DOI: https://doi.org/10.4046/trd.2012.72.1.68    Published online January 1, 2012.
Treatment of Massive Hemoptysis Occurred from Destroyed Lung: Prevention of Contralateral Aspiration Using Endobronchial Blocker Followed by Pneumonectomy.
Seulki Kim, Eun Jung Lee, Ji Young Park, Eun Young Kim, Kyung Hwan Kang, Hoe Hoon Chung, Cheon Woong Choi, Yee Hyung Kim, Jee Hong Yoo, Young Tae Kwak, Sang Ho Cho, Jun Young Chung, Dae Hyun Kim
1Department of Pulmonary and Critical Care Medicine, Kyung Hee University Hospital at Gangdong, Seoul, Korea.
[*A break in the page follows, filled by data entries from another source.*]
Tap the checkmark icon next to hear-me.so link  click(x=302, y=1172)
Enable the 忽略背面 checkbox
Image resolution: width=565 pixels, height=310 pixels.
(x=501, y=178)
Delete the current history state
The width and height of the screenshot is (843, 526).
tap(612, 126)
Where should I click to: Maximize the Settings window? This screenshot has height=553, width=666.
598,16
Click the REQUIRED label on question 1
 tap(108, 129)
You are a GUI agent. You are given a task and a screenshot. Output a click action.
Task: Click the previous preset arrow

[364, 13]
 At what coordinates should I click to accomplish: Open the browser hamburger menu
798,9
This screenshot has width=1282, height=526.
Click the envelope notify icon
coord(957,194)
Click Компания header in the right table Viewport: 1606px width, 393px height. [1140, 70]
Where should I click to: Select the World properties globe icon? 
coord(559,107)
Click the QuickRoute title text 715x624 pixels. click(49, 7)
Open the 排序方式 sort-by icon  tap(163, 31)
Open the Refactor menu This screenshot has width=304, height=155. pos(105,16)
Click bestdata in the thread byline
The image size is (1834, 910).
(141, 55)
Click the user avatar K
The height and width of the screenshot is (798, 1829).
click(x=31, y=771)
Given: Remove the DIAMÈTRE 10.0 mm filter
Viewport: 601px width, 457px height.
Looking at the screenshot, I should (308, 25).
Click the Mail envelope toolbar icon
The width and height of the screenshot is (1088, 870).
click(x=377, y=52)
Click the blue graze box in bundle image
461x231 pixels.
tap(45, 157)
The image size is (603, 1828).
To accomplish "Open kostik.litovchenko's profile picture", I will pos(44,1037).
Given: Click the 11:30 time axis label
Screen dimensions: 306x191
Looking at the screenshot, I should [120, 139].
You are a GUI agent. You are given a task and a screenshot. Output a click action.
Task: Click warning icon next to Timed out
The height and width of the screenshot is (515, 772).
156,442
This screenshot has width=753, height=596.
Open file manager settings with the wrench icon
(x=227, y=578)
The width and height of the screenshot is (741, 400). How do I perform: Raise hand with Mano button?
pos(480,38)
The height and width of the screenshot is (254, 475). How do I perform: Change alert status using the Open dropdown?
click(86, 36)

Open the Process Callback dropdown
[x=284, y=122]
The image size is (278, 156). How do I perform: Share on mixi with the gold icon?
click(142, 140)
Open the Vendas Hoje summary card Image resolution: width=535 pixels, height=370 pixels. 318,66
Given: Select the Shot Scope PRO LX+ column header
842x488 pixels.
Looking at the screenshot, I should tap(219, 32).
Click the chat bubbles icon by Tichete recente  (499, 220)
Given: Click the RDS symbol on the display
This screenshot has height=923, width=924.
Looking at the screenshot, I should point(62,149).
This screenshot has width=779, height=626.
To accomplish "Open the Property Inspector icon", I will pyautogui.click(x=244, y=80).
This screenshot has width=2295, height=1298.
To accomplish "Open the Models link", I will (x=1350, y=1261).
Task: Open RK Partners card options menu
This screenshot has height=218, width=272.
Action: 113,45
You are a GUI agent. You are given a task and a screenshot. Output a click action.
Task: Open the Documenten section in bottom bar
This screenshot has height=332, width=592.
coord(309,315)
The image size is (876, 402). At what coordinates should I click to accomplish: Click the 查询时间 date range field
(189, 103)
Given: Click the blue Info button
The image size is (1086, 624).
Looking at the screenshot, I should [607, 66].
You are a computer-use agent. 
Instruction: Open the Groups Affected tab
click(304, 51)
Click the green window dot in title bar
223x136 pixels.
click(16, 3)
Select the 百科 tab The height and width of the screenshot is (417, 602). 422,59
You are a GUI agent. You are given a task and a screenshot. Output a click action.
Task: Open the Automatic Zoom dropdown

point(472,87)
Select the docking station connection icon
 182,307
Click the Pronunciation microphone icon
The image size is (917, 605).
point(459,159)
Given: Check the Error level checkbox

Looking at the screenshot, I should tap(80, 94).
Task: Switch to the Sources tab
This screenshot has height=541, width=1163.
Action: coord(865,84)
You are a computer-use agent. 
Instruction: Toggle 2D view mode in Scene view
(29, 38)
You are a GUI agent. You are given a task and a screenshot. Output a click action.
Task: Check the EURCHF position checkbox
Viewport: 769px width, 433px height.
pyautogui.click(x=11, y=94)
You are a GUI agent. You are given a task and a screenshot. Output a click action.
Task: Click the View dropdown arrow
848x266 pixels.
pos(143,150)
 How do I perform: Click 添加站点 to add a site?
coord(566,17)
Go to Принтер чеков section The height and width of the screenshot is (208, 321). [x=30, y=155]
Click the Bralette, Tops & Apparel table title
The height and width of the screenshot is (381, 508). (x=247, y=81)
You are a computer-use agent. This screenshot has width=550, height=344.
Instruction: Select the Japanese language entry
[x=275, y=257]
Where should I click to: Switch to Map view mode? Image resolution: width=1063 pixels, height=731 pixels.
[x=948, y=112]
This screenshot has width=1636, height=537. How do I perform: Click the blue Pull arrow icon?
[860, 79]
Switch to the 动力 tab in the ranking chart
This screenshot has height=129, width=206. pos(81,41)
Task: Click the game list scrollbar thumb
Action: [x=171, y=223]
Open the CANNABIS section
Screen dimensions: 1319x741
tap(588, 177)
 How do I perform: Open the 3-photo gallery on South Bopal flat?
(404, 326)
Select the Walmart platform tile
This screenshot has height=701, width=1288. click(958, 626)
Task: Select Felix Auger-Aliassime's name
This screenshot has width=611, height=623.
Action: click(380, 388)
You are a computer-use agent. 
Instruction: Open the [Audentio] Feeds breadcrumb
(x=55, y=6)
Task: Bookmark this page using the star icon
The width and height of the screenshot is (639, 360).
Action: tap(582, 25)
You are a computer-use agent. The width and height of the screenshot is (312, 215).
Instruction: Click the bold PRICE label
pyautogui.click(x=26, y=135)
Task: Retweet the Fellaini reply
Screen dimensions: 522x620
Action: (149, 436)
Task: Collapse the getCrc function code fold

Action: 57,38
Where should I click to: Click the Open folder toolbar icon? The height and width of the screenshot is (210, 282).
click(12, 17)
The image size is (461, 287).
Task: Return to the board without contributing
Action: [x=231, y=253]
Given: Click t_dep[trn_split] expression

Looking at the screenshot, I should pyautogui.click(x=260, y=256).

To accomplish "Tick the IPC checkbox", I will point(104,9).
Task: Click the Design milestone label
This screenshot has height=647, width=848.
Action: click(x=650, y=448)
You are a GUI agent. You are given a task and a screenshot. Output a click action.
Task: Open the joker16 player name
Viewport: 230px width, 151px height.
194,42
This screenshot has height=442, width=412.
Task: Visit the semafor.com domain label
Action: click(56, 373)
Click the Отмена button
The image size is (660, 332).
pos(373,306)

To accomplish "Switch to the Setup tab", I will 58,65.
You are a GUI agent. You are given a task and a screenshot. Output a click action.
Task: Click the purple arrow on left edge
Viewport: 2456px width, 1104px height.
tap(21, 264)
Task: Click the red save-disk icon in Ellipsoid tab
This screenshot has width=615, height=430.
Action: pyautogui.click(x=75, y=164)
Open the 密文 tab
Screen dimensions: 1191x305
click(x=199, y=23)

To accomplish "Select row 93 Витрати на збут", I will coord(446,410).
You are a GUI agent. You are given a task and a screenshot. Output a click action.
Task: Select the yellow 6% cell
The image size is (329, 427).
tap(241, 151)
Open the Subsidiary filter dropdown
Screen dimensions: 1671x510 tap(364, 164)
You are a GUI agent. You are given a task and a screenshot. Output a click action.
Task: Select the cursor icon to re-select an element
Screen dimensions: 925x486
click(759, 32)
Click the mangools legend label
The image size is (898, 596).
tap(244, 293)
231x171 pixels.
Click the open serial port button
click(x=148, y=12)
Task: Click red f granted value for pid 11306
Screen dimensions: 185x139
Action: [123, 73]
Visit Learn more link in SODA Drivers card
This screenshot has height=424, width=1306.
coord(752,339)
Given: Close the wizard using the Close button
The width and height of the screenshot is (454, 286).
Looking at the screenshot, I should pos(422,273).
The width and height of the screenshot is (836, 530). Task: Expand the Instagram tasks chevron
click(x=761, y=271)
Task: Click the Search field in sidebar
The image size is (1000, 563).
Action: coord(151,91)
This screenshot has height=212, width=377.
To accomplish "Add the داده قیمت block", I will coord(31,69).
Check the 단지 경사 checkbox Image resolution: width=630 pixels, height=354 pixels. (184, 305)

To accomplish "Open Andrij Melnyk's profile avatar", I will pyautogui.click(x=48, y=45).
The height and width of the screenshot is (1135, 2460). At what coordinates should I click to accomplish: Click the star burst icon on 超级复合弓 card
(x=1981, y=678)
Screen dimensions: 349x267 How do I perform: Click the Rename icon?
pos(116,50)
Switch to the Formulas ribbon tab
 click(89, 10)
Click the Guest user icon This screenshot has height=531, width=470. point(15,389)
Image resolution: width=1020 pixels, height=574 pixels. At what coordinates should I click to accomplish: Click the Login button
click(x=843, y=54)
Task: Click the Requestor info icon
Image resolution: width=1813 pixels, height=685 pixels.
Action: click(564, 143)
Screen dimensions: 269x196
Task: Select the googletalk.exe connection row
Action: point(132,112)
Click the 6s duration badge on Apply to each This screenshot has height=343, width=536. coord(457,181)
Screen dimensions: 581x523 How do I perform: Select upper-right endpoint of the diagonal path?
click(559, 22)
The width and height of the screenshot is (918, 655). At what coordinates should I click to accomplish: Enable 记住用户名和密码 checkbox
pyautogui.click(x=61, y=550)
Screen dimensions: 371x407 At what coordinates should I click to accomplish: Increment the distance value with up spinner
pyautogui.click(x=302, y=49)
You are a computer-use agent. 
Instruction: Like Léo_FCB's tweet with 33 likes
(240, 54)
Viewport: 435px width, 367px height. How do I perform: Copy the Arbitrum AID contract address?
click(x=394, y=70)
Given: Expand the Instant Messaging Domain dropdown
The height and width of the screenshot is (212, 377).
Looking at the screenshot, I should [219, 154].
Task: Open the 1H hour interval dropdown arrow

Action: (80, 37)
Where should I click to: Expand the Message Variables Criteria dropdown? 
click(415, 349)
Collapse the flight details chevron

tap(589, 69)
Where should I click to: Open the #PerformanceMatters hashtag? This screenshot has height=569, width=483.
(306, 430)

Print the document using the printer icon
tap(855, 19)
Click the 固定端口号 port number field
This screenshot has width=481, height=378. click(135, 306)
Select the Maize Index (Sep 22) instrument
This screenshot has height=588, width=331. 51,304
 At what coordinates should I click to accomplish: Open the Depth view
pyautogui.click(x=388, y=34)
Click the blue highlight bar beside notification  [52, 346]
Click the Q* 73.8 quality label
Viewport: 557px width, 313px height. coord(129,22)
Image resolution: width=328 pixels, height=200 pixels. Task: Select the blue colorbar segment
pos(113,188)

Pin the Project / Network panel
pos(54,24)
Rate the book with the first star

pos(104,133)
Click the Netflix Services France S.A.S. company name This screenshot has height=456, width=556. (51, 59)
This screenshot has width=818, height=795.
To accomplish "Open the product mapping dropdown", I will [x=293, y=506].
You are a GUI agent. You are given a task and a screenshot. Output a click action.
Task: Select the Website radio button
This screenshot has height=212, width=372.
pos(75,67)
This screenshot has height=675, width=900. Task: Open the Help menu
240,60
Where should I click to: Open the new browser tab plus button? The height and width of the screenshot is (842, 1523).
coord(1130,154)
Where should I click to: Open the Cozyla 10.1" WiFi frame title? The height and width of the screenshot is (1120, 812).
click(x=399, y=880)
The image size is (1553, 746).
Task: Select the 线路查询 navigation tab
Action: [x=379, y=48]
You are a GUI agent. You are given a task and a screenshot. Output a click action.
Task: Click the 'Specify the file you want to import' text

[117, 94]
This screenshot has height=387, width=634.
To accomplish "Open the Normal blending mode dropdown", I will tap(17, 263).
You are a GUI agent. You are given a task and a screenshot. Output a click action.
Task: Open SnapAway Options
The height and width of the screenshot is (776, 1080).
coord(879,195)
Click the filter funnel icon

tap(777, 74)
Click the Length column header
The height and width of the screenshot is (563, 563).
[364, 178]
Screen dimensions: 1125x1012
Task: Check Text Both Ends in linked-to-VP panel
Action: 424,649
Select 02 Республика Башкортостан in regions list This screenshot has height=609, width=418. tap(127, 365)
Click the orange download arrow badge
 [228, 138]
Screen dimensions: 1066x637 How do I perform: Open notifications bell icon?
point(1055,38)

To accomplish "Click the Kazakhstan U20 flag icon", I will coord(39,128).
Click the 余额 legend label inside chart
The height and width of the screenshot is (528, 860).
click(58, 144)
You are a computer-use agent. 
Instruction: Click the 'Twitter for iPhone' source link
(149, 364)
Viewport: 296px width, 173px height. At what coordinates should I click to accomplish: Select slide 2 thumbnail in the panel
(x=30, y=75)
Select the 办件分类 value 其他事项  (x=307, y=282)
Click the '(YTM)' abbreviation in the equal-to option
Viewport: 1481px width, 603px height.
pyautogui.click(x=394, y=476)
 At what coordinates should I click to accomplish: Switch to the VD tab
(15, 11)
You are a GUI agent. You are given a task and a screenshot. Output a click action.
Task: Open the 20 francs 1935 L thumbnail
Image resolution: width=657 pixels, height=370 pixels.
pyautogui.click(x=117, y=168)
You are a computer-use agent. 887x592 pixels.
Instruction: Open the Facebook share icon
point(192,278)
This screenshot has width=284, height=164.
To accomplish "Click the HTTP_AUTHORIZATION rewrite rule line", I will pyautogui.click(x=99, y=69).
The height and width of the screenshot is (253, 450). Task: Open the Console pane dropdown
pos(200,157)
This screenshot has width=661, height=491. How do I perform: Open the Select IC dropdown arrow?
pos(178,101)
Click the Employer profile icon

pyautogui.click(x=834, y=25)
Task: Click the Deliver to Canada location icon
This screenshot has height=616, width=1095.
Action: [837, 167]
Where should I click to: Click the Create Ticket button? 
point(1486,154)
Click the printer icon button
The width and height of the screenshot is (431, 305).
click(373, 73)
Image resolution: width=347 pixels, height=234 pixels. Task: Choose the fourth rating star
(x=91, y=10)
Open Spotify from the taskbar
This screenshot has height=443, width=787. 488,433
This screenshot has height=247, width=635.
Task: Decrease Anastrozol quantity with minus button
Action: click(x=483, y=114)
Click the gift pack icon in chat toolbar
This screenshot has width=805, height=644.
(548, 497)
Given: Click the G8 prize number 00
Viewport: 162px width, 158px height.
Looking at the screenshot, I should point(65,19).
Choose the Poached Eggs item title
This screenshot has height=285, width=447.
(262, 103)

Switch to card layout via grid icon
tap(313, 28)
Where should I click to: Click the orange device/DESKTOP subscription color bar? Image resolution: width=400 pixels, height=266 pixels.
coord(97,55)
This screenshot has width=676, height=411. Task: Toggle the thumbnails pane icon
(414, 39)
2Department of Thoracic and Cardiovascular Surgery, Kyung Hee University Hospital at Gangdong, Seoul, Korea. kmctskdh@hanmail.net
3Department of Anesthesiology and Pain Medicine, Kyung Hee University Hospital at Gangdong, Seoul, Korea.
Abstract
Untreated massive hemoptysis, especially in patients with tuberculous-destroyed lung, is a serious complication resulting in considerable morbidity and mortality. We report a case of a patient who had active tuberculosis and a destroyed left lung with massive bleeding. He was transferred to our clinic with intubation of a right-sided Robertshaw double lumen tube and right upper lobe collapse likely due to tube malposition that was presented on chest X-ray. Because hemoptysis had persisted after bronchial arterial embolizaton, we replaced the double lumen tube with a conventional endotracheal tube and inserted an endobronchial blocker into the left main bronchus through an endotracheal tube guided by bronchoscopy to prevent aspiration of blood into the right lung. Left pneumonectomy was performed and hemotpysis was ceased. We suggest that the use of an endobronchial blocker followed by surgery may be a safe and effective modality of treatment in patients with persistent bleeding after bronchial arterial embolization.